Stored data

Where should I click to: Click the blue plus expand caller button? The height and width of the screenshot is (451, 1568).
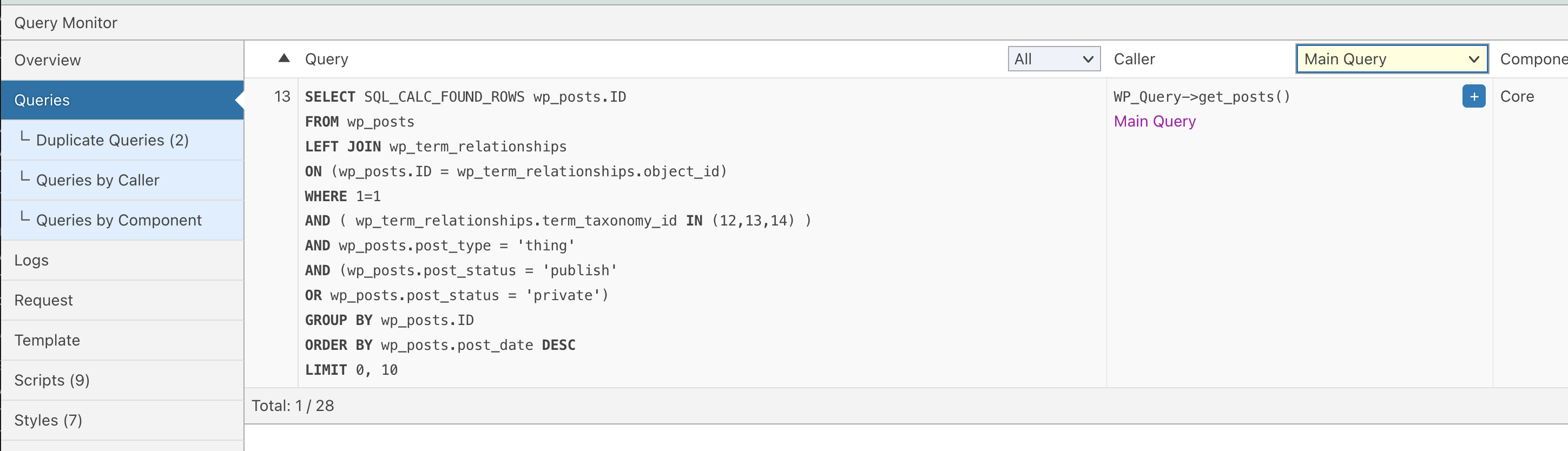pos(1474,96)
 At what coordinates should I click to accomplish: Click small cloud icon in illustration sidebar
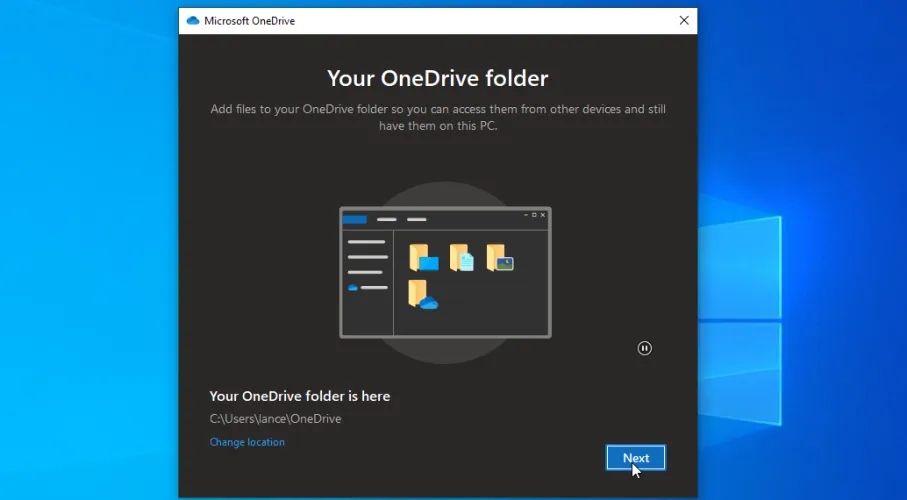[x=352, y=288]
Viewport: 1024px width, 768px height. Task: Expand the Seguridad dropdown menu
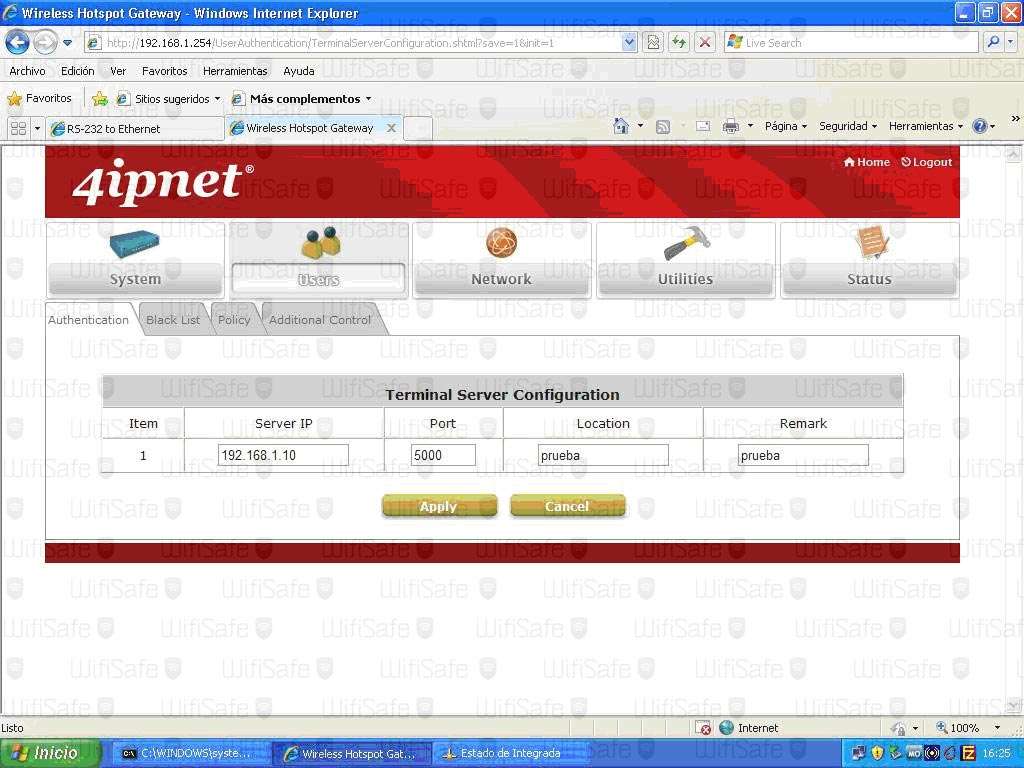pyautogui.click(x=847, y=127)
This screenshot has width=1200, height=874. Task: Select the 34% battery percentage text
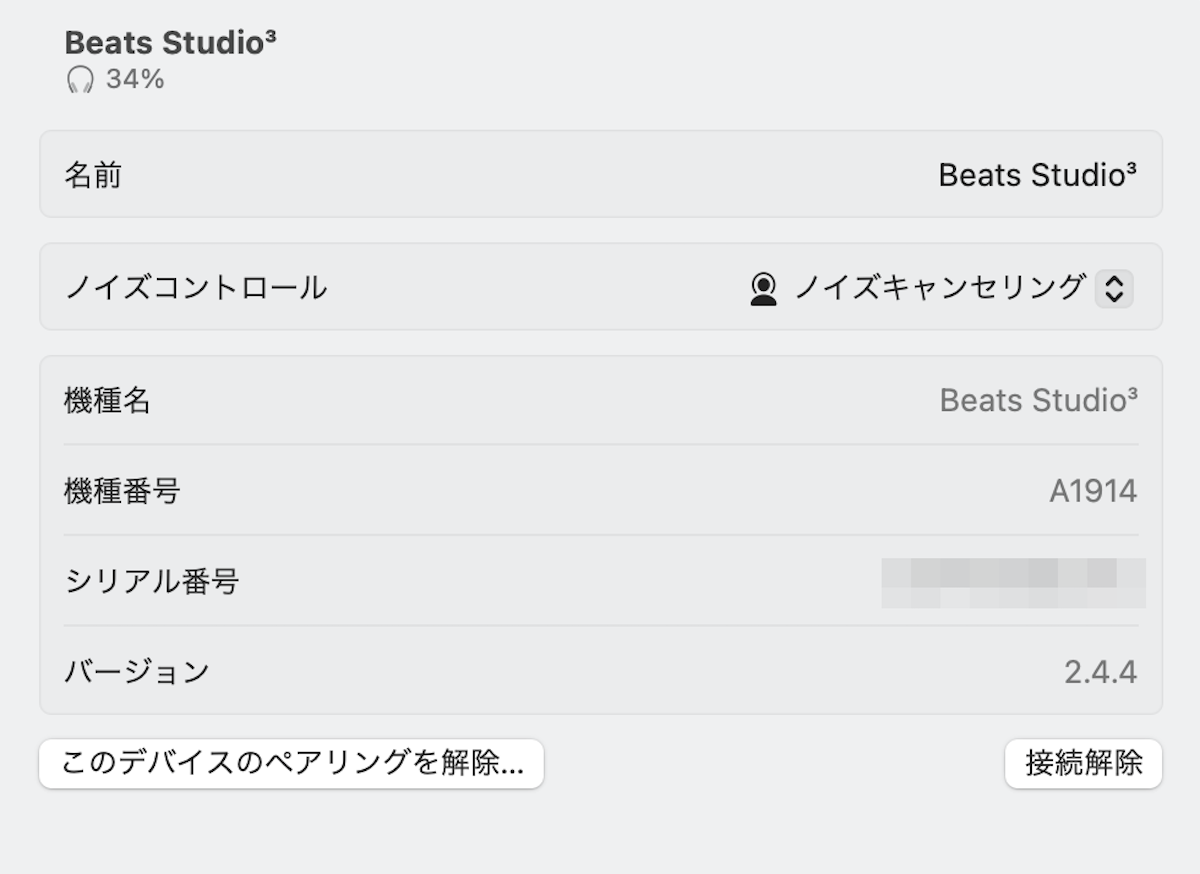[x=135, y=79]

■ **WHAT YOU NEED TO DO**
Set the entries down exactly, but not the pictures.

■ **EXERCISE RESPONSE**
Where should I click to: Click the blue plus expand caller button? The height and width of the screenshot is (451, 1568).
pos(1474,96)
 At what coordinates should I click to accomplish: Click small cloud icon in illustration sidebar
[x=352, y=288]
Viewport: 1024px width, 768px height. Task: Expand the Seguridad dropdown menu
pyautogui.click(x=847, y=127)
This screenshot has width=1200, height=874. Task: Select the 34% battery percentage text
[x=135, y=79]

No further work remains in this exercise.